Format the stretch of rows from the line containing "Identify the location of y-tick-label: 2." through the line containing "pyautogui.click(x=144, y=264)" as a JSON list of strings, one string per line, leaving out blank lines.

INPUT MATERIAL:
* * * * * * * * *

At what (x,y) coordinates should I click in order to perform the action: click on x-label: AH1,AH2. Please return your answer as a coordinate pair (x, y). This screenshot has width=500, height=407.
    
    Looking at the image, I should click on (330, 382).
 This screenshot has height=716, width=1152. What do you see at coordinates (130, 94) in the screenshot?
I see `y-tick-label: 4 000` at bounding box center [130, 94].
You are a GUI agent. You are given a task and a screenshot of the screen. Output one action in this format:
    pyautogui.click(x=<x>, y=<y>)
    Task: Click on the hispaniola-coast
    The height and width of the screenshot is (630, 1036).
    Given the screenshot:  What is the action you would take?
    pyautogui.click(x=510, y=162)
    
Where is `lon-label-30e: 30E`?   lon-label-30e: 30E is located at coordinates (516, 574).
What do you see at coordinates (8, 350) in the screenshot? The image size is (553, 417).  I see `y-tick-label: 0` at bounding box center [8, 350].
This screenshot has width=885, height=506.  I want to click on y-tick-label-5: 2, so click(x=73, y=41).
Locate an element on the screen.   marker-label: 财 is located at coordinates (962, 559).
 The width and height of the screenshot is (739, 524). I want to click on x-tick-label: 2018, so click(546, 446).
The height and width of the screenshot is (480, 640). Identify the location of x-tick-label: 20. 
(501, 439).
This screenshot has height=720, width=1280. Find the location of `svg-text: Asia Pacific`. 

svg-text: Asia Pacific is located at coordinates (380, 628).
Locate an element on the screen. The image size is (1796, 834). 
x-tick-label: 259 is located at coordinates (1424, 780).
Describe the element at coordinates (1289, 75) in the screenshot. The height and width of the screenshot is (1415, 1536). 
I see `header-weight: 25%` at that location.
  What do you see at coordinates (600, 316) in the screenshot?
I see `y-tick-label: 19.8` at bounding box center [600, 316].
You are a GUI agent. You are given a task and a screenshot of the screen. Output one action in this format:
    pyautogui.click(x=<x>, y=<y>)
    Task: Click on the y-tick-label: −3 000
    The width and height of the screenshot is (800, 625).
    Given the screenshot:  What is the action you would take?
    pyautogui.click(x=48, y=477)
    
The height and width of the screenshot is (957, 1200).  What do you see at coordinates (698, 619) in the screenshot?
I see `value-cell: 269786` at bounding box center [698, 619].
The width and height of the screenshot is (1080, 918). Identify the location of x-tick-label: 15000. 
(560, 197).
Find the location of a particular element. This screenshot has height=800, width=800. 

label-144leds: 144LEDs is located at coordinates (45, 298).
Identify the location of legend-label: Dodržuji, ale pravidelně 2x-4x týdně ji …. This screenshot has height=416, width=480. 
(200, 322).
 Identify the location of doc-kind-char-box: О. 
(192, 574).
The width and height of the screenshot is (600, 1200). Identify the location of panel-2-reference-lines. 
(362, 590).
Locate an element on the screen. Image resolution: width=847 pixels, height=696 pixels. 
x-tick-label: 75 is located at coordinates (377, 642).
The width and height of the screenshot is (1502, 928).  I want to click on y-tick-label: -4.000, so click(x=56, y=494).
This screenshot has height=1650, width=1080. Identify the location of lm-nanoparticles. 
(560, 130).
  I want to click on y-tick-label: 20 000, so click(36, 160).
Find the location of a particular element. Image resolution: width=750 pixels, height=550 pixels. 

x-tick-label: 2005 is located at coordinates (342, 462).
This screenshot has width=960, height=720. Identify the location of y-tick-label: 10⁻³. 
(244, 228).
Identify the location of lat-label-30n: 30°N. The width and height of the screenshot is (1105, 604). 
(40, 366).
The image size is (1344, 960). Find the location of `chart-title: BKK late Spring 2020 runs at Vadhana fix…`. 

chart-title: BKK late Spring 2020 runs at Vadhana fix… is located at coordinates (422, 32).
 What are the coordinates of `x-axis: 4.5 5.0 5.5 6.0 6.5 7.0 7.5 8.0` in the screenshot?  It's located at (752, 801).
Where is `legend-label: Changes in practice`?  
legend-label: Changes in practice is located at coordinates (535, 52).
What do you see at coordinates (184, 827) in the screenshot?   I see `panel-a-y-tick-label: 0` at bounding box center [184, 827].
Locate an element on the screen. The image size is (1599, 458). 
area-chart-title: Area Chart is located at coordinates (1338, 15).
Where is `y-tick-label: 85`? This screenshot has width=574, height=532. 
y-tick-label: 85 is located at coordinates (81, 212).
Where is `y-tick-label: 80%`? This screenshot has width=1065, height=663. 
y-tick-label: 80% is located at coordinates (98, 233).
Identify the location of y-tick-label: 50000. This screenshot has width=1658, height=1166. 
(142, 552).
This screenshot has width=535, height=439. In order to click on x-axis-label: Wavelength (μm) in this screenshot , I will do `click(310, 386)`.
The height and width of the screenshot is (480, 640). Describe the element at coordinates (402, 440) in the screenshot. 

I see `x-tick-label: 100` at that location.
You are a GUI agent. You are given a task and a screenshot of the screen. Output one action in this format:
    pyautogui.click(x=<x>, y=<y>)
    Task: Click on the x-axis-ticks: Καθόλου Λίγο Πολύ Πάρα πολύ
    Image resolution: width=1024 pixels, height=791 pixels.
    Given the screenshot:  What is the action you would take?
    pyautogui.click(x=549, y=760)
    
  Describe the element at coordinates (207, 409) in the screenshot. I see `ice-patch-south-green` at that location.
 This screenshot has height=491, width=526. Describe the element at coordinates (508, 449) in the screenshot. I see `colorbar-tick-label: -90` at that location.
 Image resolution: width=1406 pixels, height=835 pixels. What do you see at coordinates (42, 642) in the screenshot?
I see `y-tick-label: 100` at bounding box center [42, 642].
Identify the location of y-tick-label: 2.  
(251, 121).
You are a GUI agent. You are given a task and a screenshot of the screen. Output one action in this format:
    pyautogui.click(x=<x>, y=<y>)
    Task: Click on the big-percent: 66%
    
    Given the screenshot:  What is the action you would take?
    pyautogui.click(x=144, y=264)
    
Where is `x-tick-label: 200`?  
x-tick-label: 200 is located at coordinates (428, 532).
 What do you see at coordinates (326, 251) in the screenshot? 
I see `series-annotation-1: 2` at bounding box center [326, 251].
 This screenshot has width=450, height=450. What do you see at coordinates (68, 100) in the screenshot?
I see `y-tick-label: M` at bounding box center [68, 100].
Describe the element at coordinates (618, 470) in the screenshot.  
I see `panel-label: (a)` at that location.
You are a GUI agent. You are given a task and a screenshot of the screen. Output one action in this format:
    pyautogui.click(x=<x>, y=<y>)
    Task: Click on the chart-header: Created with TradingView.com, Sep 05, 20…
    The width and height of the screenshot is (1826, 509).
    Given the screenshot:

* * * * * * * * *

REPLY TO THE TASK:
[
  "Identify the location of y-tick-label: 2.  ",
  "(251, 121).",
  "You are a GUI agent. You are given a task and a screenshot of the screen. Output one action in this format:",
  "    pyautogui.click(x=<x>, y=<y>)",
  "    Task: Click on the big-percent: 66%",
  "    Given the screenshot:  What is the action you would take?",
  "    pyautogui.click(x=144, y=264)"
]